そんな調子で仕事ができるでしょうか。確かにバイトであれば問題ないのかもしれません。何時に何をするってことがそれなりに決まっているし、僕もいつでもそれを書き記すことができます。とは言っても、23歳の僕はこれまでほとんどバイトですらやったことがありませんでした。時々、イトーキという事務用家具の組み立てと配置をする日雇いに行っていました。日給1万円の仕事、でもそれくらいです。
「恭平は何をする人になりたいんですか?」
「え、俺は……、建築家を目指してたけど、今は本を書く人になりたいんだよなあ。音楽家にもなりたいし、それに絵を描くのも好きだしなあ。それってなんて言えばいいんだろうね。《将来の夢》ってことだよね」
「だから、《将来の夢》なんか必要ないですよ」
「あ、そっか」
「夢なんか必要なくて、必要なのはいつだって、《将来の現実》ですよ」
「将来の24時間だね」
「はい。
「朝5時には起きたいね。朝から好きなことやっているとマジで幸せな気持ちになるからね」
「大事ですね。じゃあ朝5時に起きましょう。あの恭平……」
「ん?どうしたジム?」
「《将来の現実》に、面白くないことは1秒も入れないでくださいね」
「それはびっくりだけど、ただひたすら嬉しい命令だね」
「命令は楽しいことだと嬉しくないですか?」
「嬉しい(笑)。よし、絶対、嫌なことは将来の24時間に入れない」
「何が一番嫌ですか?」
「バイトすることかな」
「じゃあ、人からやりたくないのに命令されて働く時間はもう完全に除去してくださいね」
「はい、感情的ではなく、事務的に排除します」
24時間を埋めていく
「で、朝5時に起きて、何がしたいんですか?」
「俺、作家になって、原稿を書きたい!」
「じゃあ、朝5時に起きて、まずは執筆しましょう。朝ごはんは食べますか?」
「時間がもったいないから、食べずにやる」
「何時まで?」
「朝9時に仕事が終わってると、なんか気持ちいいな」
「いいですね。9時に終わったら何をしますか?」
「ゆっくりコーヒー飲みながらタバコ吸って休憩」
「どこのコーヒーですか?」
「俺の友達で、1人でブラジルに行って、農場のヤツと仲良くなって、そこのコーヒー豆が一番美味しい豆だって言って、自分で取り寄せて焙煎をフライパンでやっているホセってヤツがいるのよ。店とか全然持てない貧乏なヤツなんだけど、周りの仲間が定期購入してるから仕入れるお金だけはいつもしっかり持っててさ。

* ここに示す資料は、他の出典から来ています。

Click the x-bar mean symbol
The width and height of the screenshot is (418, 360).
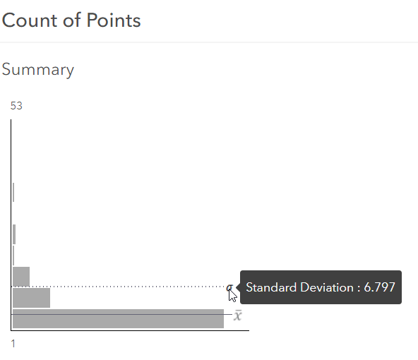(238, 316)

それで全国フラフラしながら焙煎して喫茶店に豆を売って暮らしているんだけど、そのホセの豆を10年後も買って飲んでいたいな」
「いいですね。そうやって細部まで具体的に決めることが大事です。じゃあホセのコーヒーはいくらですか?」
「ホセの豆は1杯100円なの、1日2杯飲むから、月に6000円かな」
「具体的なお金の金額も入れておくと、《将来の現実》が《現実》により近くなっていくのでおすすめです」
「9時から10時までたっぷり1時間、タバコ吸いながらコーヒー飲みつつ寝転がって読書したい」
「じゃあ、休憩&読書って書いておきましょう」
「その後は、絵を描きたいな」
「どんな絵ですか?」
「今は細かい絵を描いているんだけど、写真撮影したものを色鉛筆で描くのも楽しいし、いろんな絵を描きたい」
「ずっと描きたいですか?」
「あ、でも俺、なんか一つのことに集中しすぎると、それも落ち着かなくなるから、1日2時間でいい!」
「じゃあ10時から12時までは絵を好きに描くってことにしましょう。お昼ごはんの時間は必要ですか?」
「いや、いらない、コンビニで適当におにぎり買いつつ、散歩しながら、次の作品の構想練りたい」
「じゃあここは散歩&コンビニってことで」
「それは1時間くらいでいい」
「1時までですね。それからは?」
「次は音楽だね。
「音楽はどれくらい?」
「意外と曲作るの時間がかかるから、4時間くらいかな」
「はい、これでもう午後5時まできました」
「でも、これでお金稼げてるんかなあ」
「どうしますか?そういう作業入れときます?」
「うーん。どうかわからないけど、今の感触としては連載原稿とか、そういうことはありうるかな。ビジネスワークも入れといたほうが自分としては安心かも」
「へえ、意外と石橋を叩いて渡るタイプですね」
「午後5時から午後7時までは依頼仕事をやるってことで。それで1日の仕事は終わり!」
「ご苦労様でした」
「後はゆっくり、ごはん食べて、お酒飲んで、風呂入って夜9時には寝ちゃおうかな。本当は、俺、9時ごろ眠くなるんだよね」
「その頃はお子さんもいるかもしれませんからね。ちょうどいいかも。子どもたちも早く寝ますよ」
「で、また翌日の朝5時まで8時間睡眠をとる」
「十分だと思います」
「これでできた!」
将来の現実
「《将来の夢》とかマジでどうでもいいのわかります?」
「わかるわかる。もうわかったよ。将来にも現実と夢があるんだから。なるほどね、《将来の夢》ばっかり追いかけるからふわふわしてて、手が付かず路頭に迷っていたわけね。《将来の夢》はどうでもよくて、《将来の現実》はこのようになります! っていうことだったら簡単にノートに描けば示せるね。これはすごいことなんじゃないの、ジム?」
「でも一度やれば、なんでこんな当たり前のことが、って思いますよね?」
「確かに、未来だってやってくるのは毎日の24時間という現実だもんね」
「そうです。恭平も24時間の設定が完了しましたから、これからは作家になりたい、なんて馬鹿みたいなことを口走るのではなく、朝5時に起きて、そのまま朝9時まで原稿を書き続けたい、と言えばいいんです。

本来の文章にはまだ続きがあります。